Friday 31 July 2009

Highs and More Highs

I've just had 4-5 days of blood glucose highs for no obvious reason. This happened through 3 site changes (clutching at straws for the reason), a new bottle of insulin, several calls and emails to my DE to confirm my actions were right, and generally through days of total chaos, not understanding what was going on.

I've had this many times on injections but only for a day or two. And back then I blamed it on absorption at the injection site, or not bolusing for carbs properly. In hindsight I think that was totally wrong.

A gazillion corrections as suggested by the pump, and a basal increase of 50% over many hours, barely did anything, and within 2 hours of corrections I was back where I started.

Speculation included getting sick, being stressed (I wasn't) and more. None of it was true.

So what was the problem? Take any guess you like because I wouldn't have a clue.

Yesterday my numbers started coming down and today I'm back to normal - no site change, nothing. I have not done or eaten anything different either. If anything I had less carbs once I realized what was happening. I didn't want to deal with carbs that weren't going to be corrected on top of my no-food BGLs being high.

Go figure!

Looking at other blogs and tweets, I know this happens to people... but what I'm reading more about is wild swings, from high to low to high - totally unexplained. That wasn't the case for me - I just went high and stayed high with the insulin doing almost nothing.

It's more than frustrating!

Lucky I'm a night owl. Night before last, I switched my basal to +30% for sleep.

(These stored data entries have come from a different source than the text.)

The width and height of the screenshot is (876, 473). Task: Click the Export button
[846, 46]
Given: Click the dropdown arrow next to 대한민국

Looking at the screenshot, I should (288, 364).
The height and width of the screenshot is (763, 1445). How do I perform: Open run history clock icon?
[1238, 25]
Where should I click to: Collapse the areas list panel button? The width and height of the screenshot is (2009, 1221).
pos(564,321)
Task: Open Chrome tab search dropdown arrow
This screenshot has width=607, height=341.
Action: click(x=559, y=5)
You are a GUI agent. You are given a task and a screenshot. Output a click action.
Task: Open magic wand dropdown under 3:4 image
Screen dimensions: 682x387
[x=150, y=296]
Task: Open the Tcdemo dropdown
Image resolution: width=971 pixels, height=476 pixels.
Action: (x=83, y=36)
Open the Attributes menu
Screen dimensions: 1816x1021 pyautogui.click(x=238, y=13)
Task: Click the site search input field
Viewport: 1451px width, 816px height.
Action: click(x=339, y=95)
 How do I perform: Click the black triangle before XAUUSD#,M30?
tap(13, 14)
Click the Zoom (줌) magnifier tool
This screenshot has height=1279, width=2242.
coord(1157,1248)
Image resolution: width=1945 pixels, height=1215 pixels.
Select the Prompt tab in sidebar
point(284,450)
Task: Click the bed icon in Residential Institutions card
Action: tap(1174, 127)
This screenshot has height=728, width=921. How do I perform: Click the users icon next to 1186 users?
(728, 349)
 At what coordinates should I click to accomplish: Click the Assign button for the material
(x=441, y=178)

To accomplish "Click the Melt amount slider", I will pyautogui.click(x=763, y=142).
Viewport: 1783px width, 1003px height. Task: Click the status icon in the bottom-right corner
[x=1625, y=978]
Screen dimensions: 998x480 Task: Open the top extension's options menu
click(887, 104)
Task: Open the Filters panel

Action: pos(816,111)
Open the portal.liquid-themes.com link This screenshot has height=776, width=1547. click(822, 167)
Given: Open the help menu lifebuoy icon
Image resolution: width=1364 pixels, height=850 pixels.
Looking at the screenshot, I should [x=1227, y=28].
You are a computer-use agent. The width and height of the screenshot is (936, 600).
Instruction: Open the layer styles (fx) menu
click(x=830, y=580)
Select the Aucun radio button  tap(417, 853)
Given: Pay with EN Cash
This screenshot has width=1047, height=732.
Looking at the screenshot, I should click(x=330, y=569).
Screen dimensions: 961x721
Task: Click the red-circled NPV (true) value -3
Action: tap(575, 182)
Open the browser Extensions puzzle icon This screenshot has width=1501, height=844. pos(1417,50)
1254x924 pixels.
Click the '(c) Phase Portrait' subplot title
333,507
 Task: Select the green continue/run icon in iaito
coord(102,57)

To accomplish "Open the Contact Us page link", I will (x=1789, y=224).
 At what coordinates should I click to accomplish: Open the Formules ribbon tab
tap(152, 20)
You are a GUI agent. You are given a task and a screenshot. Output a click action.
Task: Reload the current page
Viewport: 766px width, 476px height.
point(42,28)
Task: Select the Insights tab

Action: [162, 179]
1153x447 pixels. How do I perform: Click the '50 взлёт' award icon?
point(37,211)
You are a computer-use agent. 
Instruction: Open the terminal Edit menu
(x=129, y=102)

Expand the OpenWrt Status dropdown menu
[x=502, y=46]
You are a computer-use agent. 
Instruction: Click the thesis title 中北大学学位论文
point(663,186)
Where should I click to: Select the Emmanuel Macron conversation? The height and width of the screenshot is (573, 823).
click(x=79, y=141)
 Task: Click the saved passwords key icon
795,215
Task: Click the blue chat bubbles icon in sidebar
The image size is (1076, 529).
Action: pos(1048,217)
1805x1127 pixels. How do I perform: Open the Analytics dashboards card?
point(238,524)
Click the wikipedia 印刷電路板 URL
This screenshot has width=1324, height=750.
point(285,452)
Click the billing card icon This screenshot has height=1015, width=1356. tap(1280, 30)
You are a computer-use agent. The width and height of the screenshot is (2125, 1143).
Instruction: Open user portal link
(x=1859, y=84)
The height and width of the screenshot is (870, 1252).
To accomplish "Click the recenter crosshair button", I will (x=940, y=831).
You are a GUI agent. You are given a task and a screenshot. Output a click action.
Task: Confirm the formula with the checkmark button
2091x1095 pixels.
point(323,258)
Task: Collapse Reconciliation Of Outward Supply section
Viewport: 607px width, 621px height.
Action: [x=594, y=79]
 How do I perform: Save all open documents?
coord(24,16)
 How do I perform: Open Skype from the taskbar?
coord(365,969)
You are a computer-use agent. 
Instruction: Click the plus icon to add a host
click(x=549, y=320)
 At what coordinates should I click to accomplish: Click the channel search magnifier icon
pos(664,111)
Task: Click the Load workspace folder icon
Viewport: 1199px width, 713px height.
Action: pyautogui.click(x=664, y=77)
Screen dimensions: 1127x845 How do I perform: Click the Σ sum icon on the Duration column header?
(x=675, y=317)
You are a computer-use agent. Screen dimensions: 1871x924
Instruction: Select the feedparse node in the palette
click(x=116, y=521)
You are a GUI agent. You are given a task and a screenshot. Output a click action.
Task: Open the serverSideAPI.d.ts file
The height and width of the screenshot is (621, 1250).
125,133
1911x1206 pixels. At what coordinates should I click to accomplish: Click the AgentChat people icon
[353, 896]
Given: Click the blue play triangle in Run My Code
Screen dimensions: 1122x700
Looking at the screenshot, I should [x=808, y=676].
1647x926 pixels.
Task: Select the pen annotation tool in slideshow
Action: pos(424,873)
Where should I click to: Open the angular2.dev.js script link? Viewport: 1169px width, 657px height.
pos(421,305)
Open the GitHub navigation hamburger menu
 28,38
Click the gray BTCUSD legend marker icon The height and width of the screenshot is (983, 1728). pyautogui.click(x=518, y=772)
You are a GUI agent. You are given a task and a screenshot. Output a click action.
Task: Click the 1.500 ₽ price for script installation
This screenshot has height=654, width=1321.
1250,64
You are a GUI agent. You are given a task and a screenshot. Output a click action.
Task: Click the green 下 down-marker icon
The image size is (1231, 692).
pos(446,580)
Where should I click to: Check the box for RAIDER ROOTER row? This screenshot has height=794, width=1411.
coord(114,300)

Lucky I stayed up a bit longer because at 4am I started to drop into my normal zone. I definitely would have had a hypo had I gone to sleep when I'd planned to.

When I checked, quite by chance, I was 4 mmol/L (72 mg/dl) with no hypo symptoms and basal at +30%. So off went the temp basal, and I headed for some glucose, and some longer-acting carbs, because that +30% basal would have still been working for a few hours. That's my worst fear - a hypo at night (a nypo).

So last night, when I knew this high-phase was over, I went to bed on 6.2 mmol/L (111 mg/dl) and woke up with exactly the same BGL. Sweet! (Pun intended!)

So today, I'm completely back to normal. Stranger than strange!